### JOB 1
Condense the paragraph in the data engineering article that begins "So what does it take" into a short bulleted list of its main points.
### JOB 2
According to the data engineering article, at which company does Rafael Pacas work as a data engineer?

### PASSAGE SHOWN
###
4 Data Engineering Pros Unpack Why They Enjoy the Field

Leveraging a variety of technical skills to bring about impactful solutions is all in a day’s work.

Written by Stephen Ostrowski
Published on Feb. 22, 2022
Brand Studio Logo

Witnessing the imprint of one’s work might not always be an overnight experience. But Vikram Thirumalai hasn’t had to wait around for the import of his efforts as a data engineer to become evident in his role.

“I’ve seen the impact of my work since day one,” the Newsela team member said.  

So what does it take to score a role where ones’ effect on the business is so immediately apparent? Data engineering pros from four tech companies mentioned adroitness in a variety of languages, tools and more as coalescing around on-the-role success. As Esha Bhide, platform engineering associate at iCapital, said, “A data engineer needs to master a wide array of skills.”

Rafael Pacas, a data engineer at Justworks, noted that having a broader, business-focused view is helpful in the role, as well.

“In order to effectively execute the job, data engineers must increase their breadth of knowledge about the business domain, so that we become more familiar with the business side of things and interact with more stakeholders across all business functions,” Pacas said. 

Collaboration plays a similar role for data engineers. Jack Tsai, data engineer at Meetup, alluded to that component of a data integration project he’s currently working on.
###
### INFORMATION SUPPLIED
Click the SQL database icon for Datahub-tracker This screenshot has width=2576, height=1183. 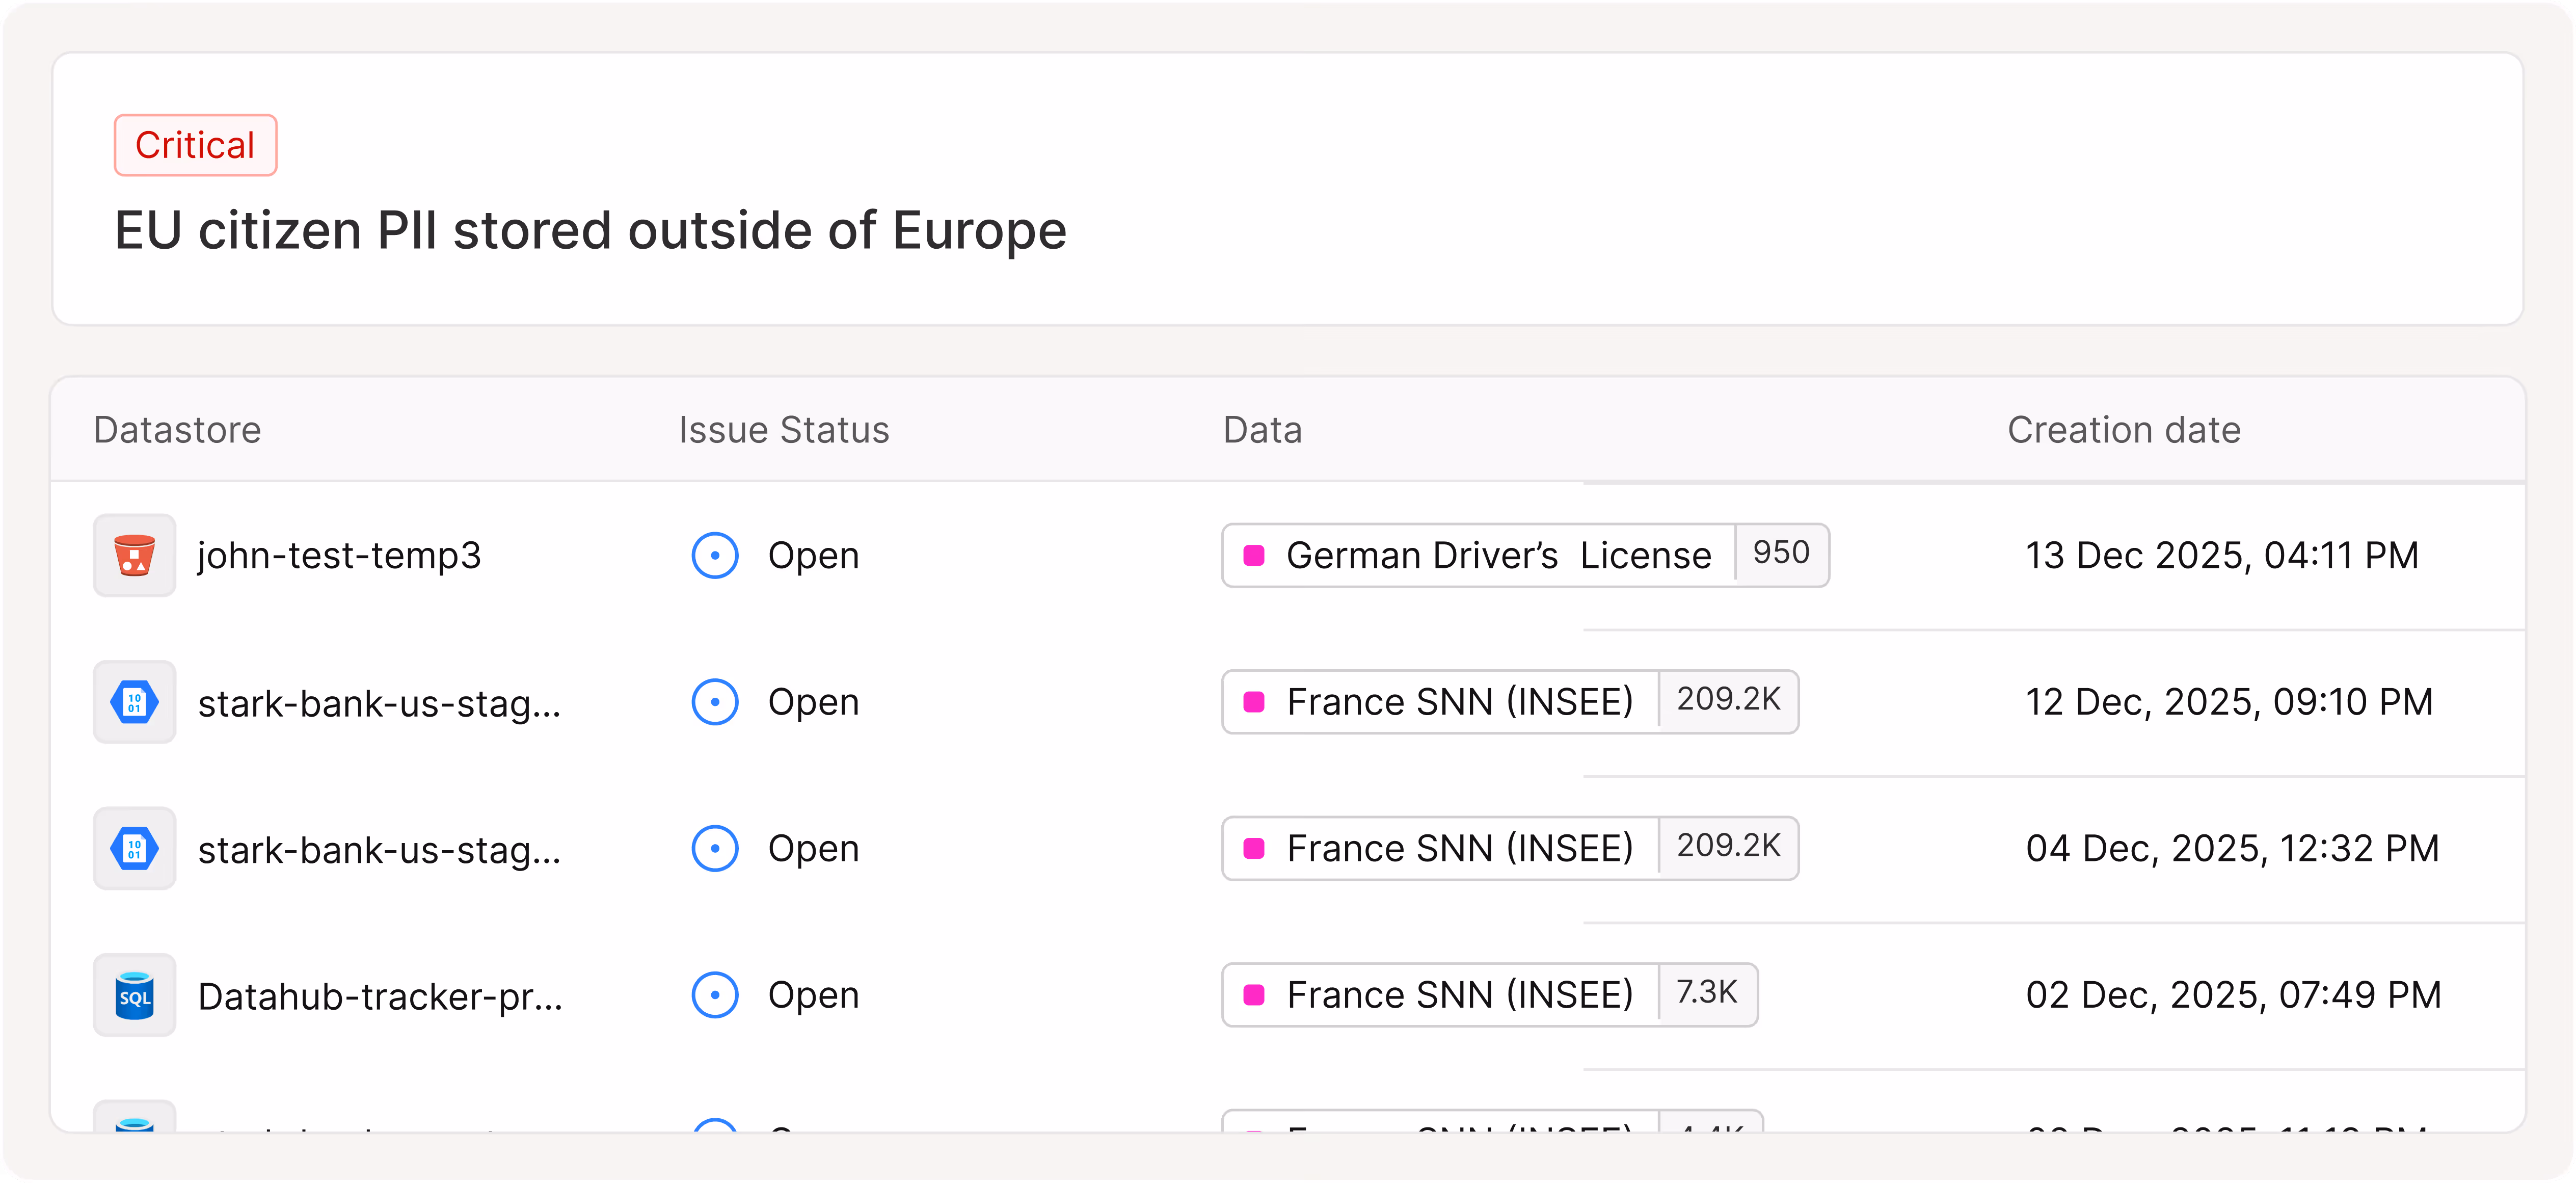(x=134, y=995)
###
### WRITTEN REPLY 1
- It asks what it takes to land a role where one's effect on the business is immediately apparent.
- Data engineering pros from four tech companies cited adroitness in a variety of languages, tools and more as key to success in the role.
- Esha Bhide, platform engineering associate at iCapital, said a data engineer needs to master a wide array of skills.

### WRITTEN REPLY 2
Justworks.